Oracle Calculations

David Gerard

2019-11-20

Abstract

We provide some example usage of the oracle calculations available in updog. These are particularly useful for read-depth determination.

Controlling Misclassification Error

Suppose we have a sample of tetraploid individuals derived from an S1 cross (a single generation of selfing). Using domain expertise (either from previous studies or a pilot analysis), we’ve determined that our sequencing technology will produce relatively clean data. That is, the sequencing error rate will not be too large (say, ~0.001), the bias will be moderate (say, ~0.7 at the most extreme), and the majority of SNPs will have reasonable levels of overdispersion (say, less than 0.01). We want to know how deep we need to sequence.

Using oracle_mis, we can see how deep we need to sequence under the worst-case scenario we want to control (sequencing error rate = 0.001, bias = 0.7, overdispersion = 0.01) in order to obtain a misclassification error rate of at most, say, 0.05.

bias   <- 0.7
od     <- 0.01
seq    <- 0.001
maxerr <- 0.05

Before we do this, we also need the distribution of the offspring genotypes. We can get this distribution assuming various parental genotypes using the get_q_array function. Typically, error rates will be larger when the allele-frequency is closer to 0.5. So we’ll start in the worst-case scenario of assuming that the parent has 2 copies of the reference allele.

library(updog)
ploidy <- 4
pgeno <- 2
gene_dist <- get_q_array(ploidy = ploidy)[pgeno + 1, pgeno + 1, ]

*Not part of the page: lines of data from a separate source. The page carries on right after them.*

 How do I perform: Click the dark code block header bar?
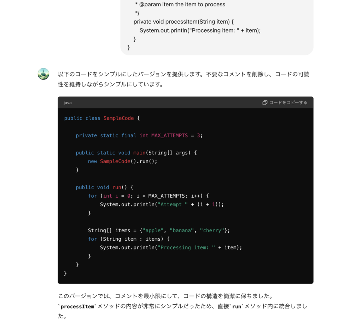(177, 103)
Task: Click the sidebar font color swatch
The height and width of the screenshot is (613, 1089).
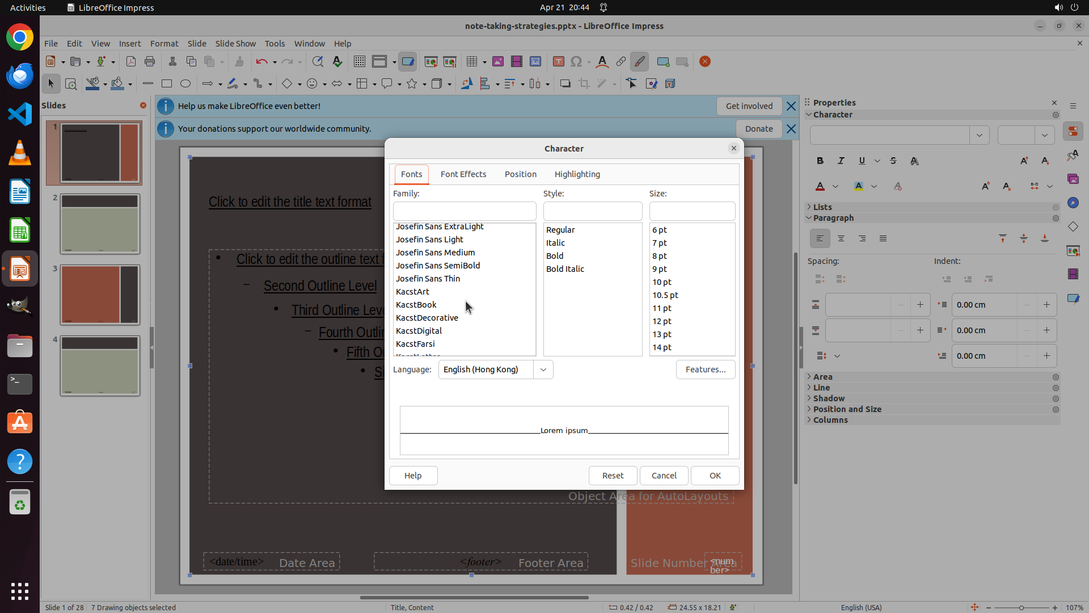Action: (x=820, y=187)
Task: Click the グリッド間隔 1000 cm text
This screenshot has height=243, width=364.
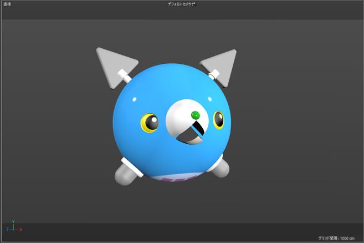Action: pyautogui.click(x=336, y=238)
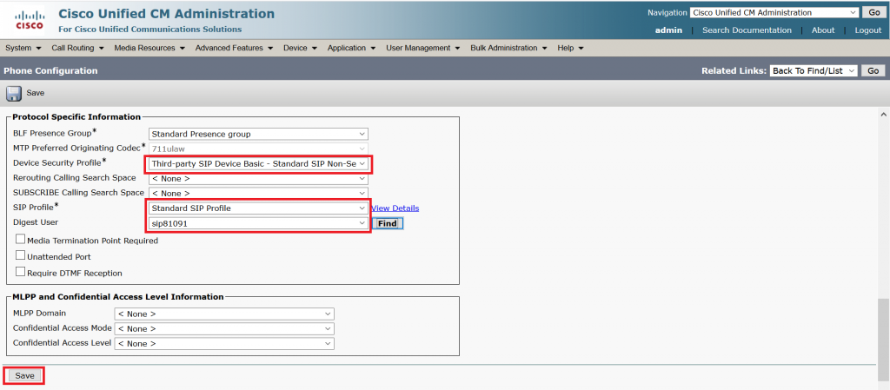890x390 pixels.
Task: Click Go next to Related Links
Action: tap(873, 70)
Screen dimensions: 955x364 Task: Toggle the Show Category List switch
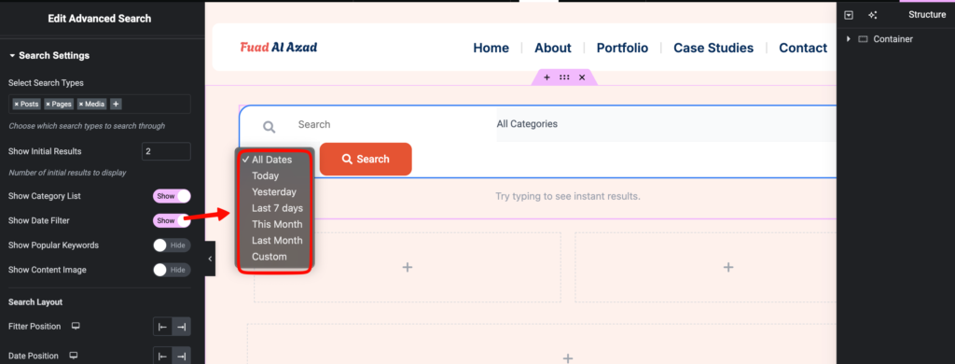point(172,196)
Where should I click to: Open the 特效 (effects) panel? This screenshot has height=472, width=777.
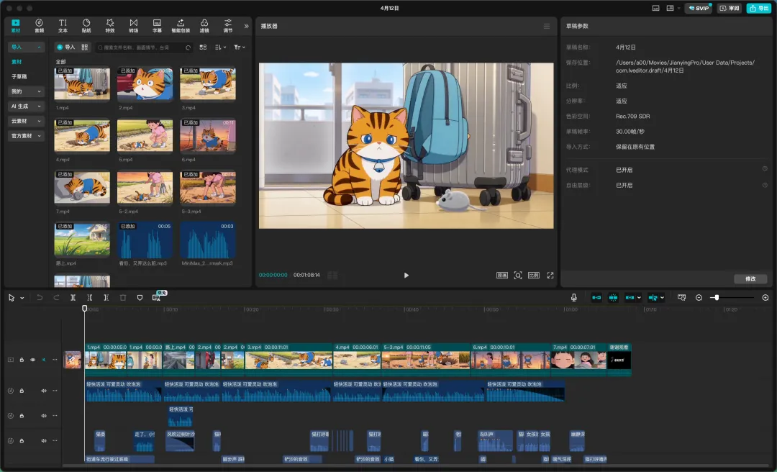click(109, 26)
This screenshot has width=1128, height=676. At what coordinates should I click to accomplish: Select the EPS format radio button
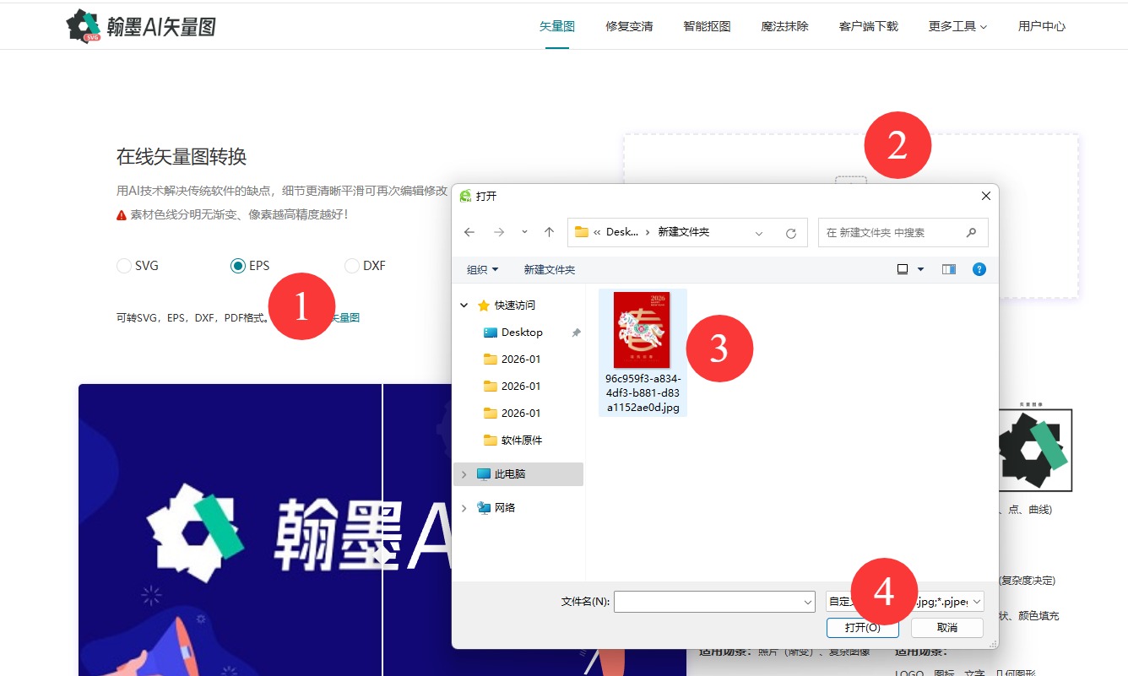tap(238, 266)
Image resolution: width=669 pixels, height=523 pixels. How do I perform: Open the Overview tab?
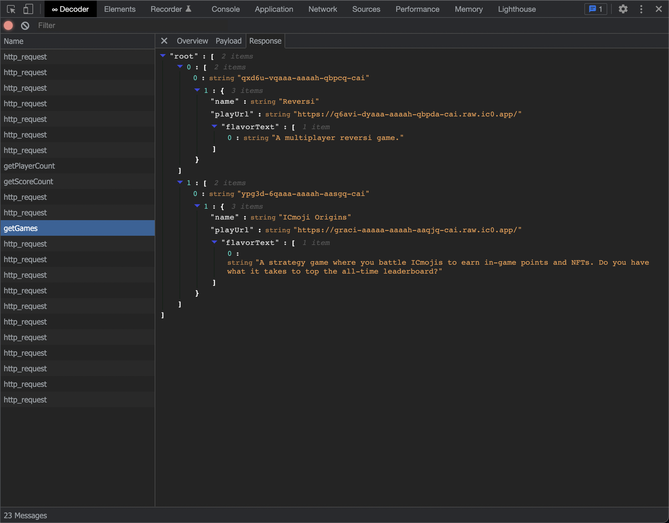click(x=192, y=41)
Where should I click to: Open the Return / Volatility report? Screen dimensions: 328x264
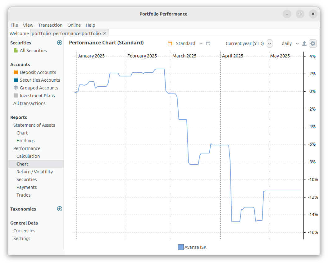point(34,172)
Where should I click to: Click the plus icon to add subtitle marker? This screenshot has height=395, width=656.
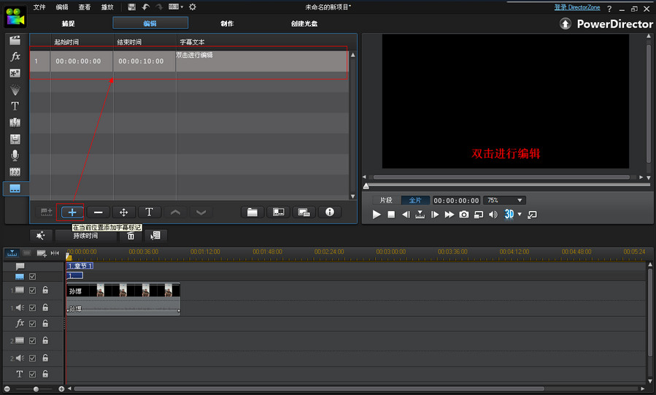72,212
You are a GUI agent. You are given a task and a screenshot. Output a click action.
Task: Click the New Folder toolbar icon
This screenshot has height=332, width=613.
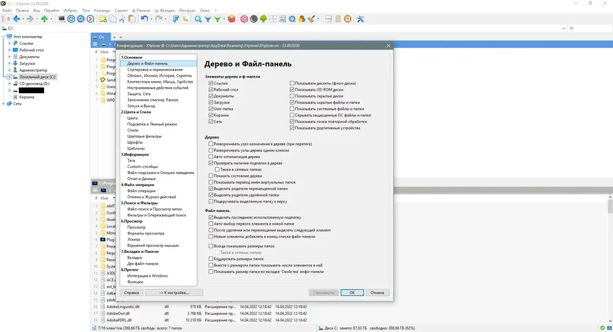click(x=103, y=19)
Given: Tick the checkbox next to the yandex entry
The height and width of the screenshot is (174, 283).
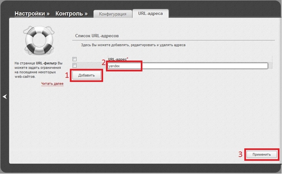Looking at the screenshot, I should pyautogui.click(x=75, y=66).
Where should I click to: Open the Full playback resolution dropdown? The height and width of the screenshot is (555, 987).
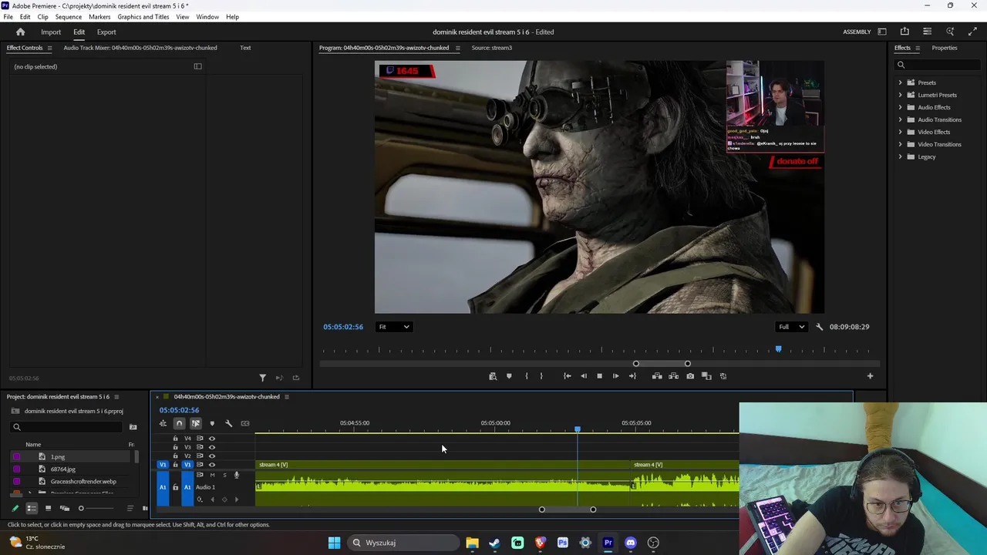(x=790, y=327)

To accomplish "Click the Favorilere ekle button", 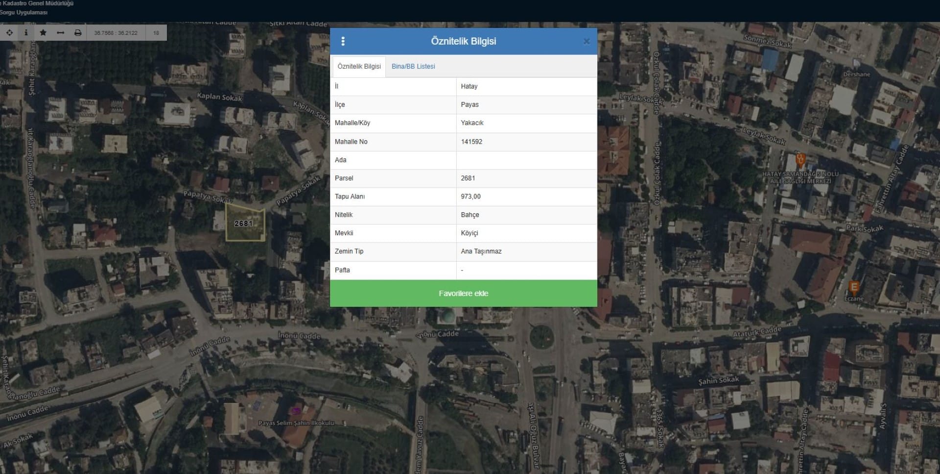I will 463,293.
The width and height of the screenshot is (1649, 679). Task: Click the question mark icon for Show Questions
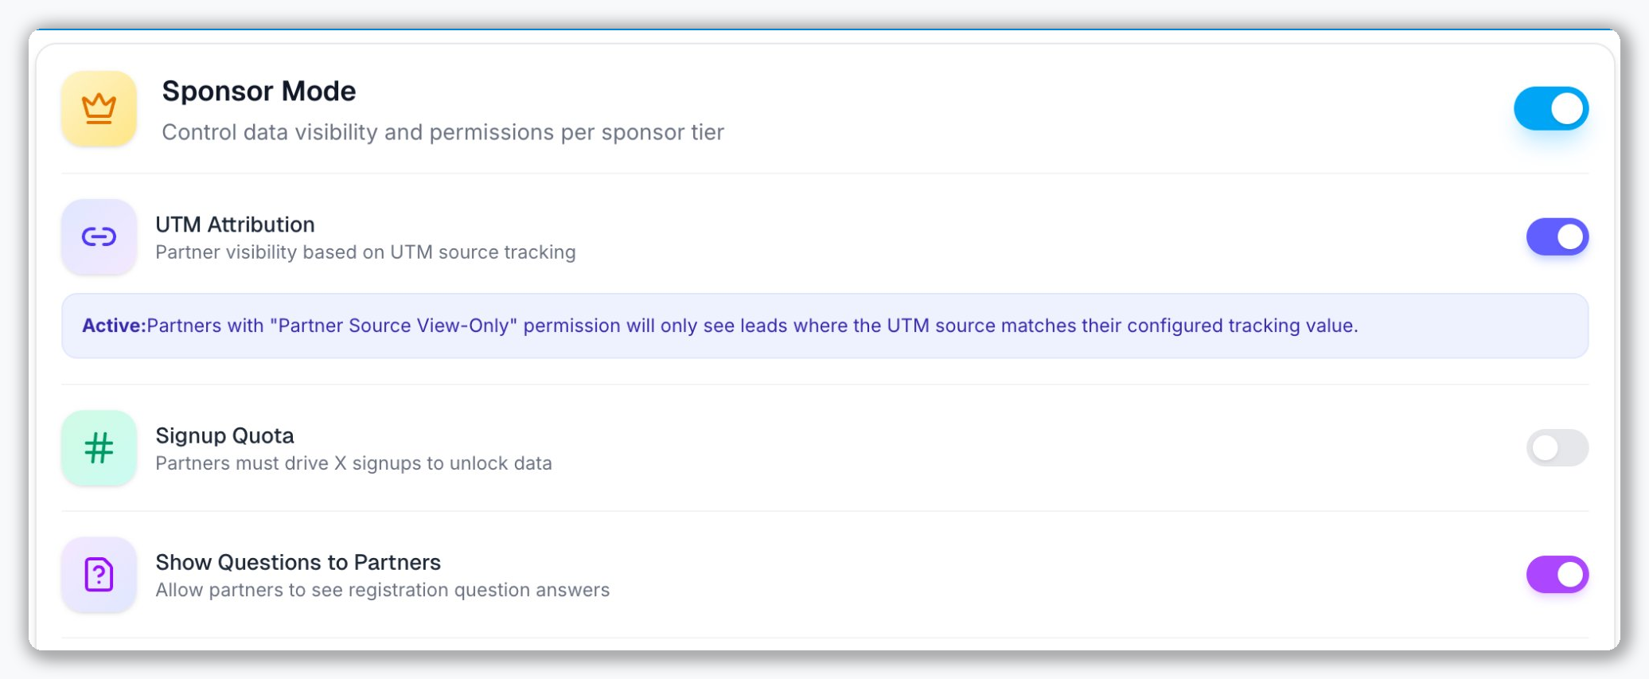(x=98, y=575)
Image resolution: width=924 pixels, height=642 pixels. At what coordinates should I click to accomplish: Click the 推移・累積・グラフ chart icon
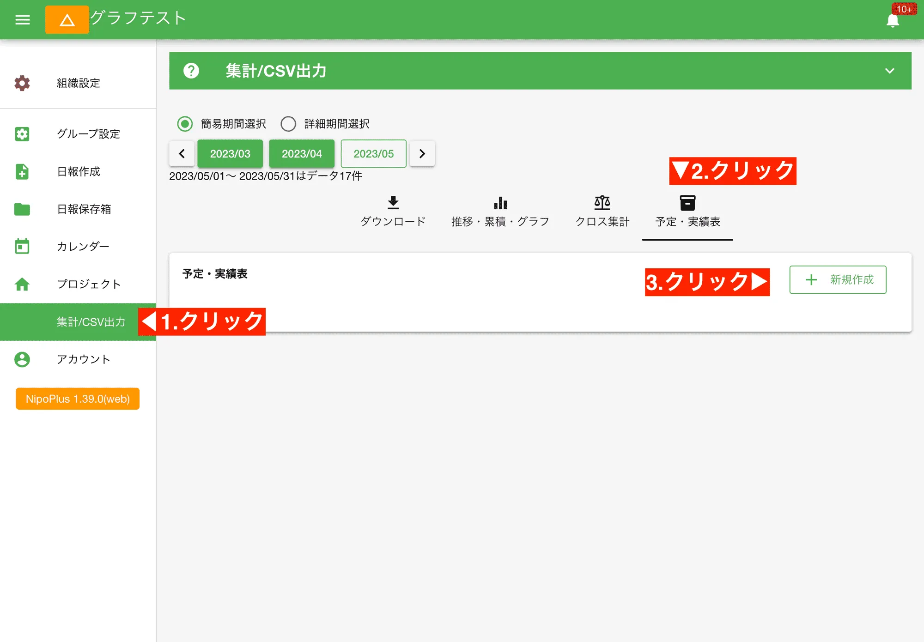[500, 203]
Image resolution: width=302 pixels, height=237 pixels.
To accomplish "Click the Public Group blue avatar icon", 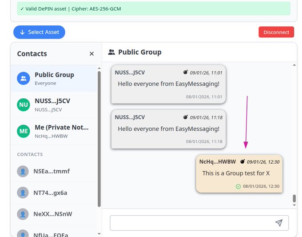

This is what the genotype distribution for the offspring looks like:

library(ggplot2)
distdf <- data.frame(x = 0:ploidy, y = 0, yend = gene_dist)
ggplot(distdf, mapping = aes(x = x, y = y, xend = x, yend = yend)) +
  geom_segment(lineend = "round", lwd = 2) +
  theme_bw() +
  xlab("Allele Dosage") +
  ylab("Probability")

Now, we are ready to iterate through read-depth’s until we reach one with an error rate less than 0.05.

err    <- Inf
depth  <- 0
while(err > maxerr) {
  depth <- depth + 1
  err <- oracle_mis(n = depth,
                    ploidy = ploidy,
                    seq = seq,
                    bias = bias,
                    od = od,
                    dist = gene_dist)
}
depth
#> [1] 90

Looks like we need a depth of 90 in order to get a misclassification error rate under 0.05.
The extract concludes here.